Import Restrictions on "Unsustainably" Produced Timber

Pressure from environmental groups and consumer-led boycotts in developed market economies is leading to serious consideration of bans or at least quantitative restrictions on the import of timber products that are not "sustainably produced". In most cases, the focus has been on imports from tropical timber producing countries, where it is believed that the export trade has contributed significantly to tropical deforestation. However, more recently efforts have been made to extend such restrictions to all timber trade, not just products from tropical regions.

A recent study has suggested that, despite their popular appeal, the use of such bans on tropical timber products would not be appropriate for encouraging sustainable management of tropical timber production in exporting countries (Barbier et al. 1994). There are several reasons for this.

First, producer countries argue, with some justification, that a ban on tropical timber products is discriminatory; i.e. similar rules do not apply to the temperate timber trade. It is unlikely that they would allow such a policy option to be sanctioned by any multilateral forum , and would certainly oppose it as contravening GATT rules. Without the cooperation of producer countries, an import ban would most likely be arbitrary and unworkable.

To extend the ban to include both tropical and temperate product trade would be even more infeasible. Those developed market economies that produce temperate timber also tend to be the most under pressure from environmental groups to instigate a tropical timber import ban. Given that the global temperate market is much larger and highly competitive, the governments in these countries would probably resist hurting the prospects of their own forest industries by extending the ban to cover all timber product trade.

More importantly, there is substantial evidence suggesting that an import ban on tropical timber products would be ineffective in reducing either tropical deforestation or the trade in "unsustainable" timber - and may be even counter-productive.19/ Timber production is not the major cause of tropical deforestation. Not all (and a declining share) of the tropical timber produced is for export and an increasing share of tropical timber exports is being absorbed in South-South trade. This would suggest that, in response to a tropical timber ban imposed by current importers, major tropical timber exporters (e.g. in South East Asia) may be able to divert some timber supplies to domestic consumption, or to newly emerging export markets, fairly easily. For those tropical forest countries where timber exports are not significant, and are not a major factor in deforestation (e.g. Latin America), a ban may have little impact on timber management or overall deforestation, although it may assist in some individual situations.20/

In fact, to the extent that a tropical timber import ban does affect the export of tropical timber products substantially, it would have little impact on the economic incentives for sustainable management at the concession level, and may actually encourage poor management practices.

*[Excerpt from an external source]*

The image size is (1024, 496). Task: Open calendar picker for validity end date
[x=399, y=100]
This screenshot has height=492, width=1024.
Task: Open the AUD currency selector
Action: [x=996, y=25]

Although in the short run a trade ban might reduce pressure on tropical forests through lower production for the trade, in the medium and long run a ban or punitive quantitative restrictions is likely to have a detrimental impact. By eliminating the gains from trade, a ban on tropical timber imports would decrease the value derived from timber production and thus actually reduce the incentives for tropical forest countries to maintain permanent production forests. Faced by declining export prospects and earnings from tropical timber products, developing countries might decide to convert more forests to alternative uses, notably agriculture. Thus the effect of the ban might be to reduce log production and exports, but may actually increase overall tropical deforestation in the medium and long term.

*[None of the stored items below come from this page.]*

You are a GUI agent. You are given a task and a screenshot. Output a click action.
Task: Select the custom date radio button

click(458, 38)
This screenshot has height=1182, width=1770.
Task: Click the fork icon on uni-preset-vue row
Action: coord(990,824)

Nevertheless, there are strong pressures within some importing countries to push their governments towards various unilateral interventions. Local government bans on the use of tropical timber have been implemented in some countries (e.g. Germany and the Netherlands). Product labelling has been implemented in Austria and is under consideration in Germany. In the United Kingdom retailers and NGOs are cooperating to develop product labelling of "sustainably managed" tropical timber products. In all major Western importing countries, consumer-led boycotts of tropical timber and campaigns by environmental groups - although not strictly a trade policy intervention - could further encourage action.

Despite their potential for being discriminatory, there is considerable debate as to whether such domestic environmental controls that result in quantitative restrictions on forest product imports are compatible with GATT rules. In reviewing the feasibility of the Netherlands adopting a unilateral ban on "unsustainably" produced tropical timber imports, Hewett, Rietbergen and Baldock (1991) argue that such a unilateral ban could comply with GATT if: i) restrictions on domestic consumption of tropical timber were introduced (e.g. in construction or furniture); ii) the controls were applied strictly in line with the criteria of sustainable management of production, and avoided discrimination between countries on other grounds; iii) the reasons for the ban were made explicit, allowing sustainably produced timber unrestricted entry; and, iv) if the ban can be justified and explained in terms of conserving tropical forests. However, others are more pessimistic, and expect any import ban or other environmental control on the timber trade not only to be unacceptable under recent GATT rulings, but in the case of any European country adopting a unilateral policy, also to contravene European Union legislation (Arden-Clarke 1991; Dudley 1991).

In recent years the emphasis has shifted from quantitative restrictions on "unsustainably" managed tropical timber products to imposing such restrictions on all "unsustainably" produced timber products. If applied to all the trade and not just tropical timber products, then the policy could no longer be criticized on the grounds that tropical timber exporting countries are being discriminated against. However, the use of trade bans and quantitative restrictions as a means to control "unsustainable" timber production may still prove to be inefficient and counter-productive in the long run. By reducing the gains from trade, such restrictive policies may lead to more production forest land being converted to other uses, and encourage increased diversion of the remaining timber production to domestic consumption or to importing countries that choose not to impose such trade bans and restrictions. In addition, the extent to which a single importer or trading bloc can be effective in promoting "sustainable" timber management in producer countries through unilateral trade measures is likely to be limited. On the other hand, because many of the major importing countries in the forest products trade are also major exporters, it may be more difficult for an international or multilateral agreement to adopt import bans or severe controls on "unsustainably" produced timber.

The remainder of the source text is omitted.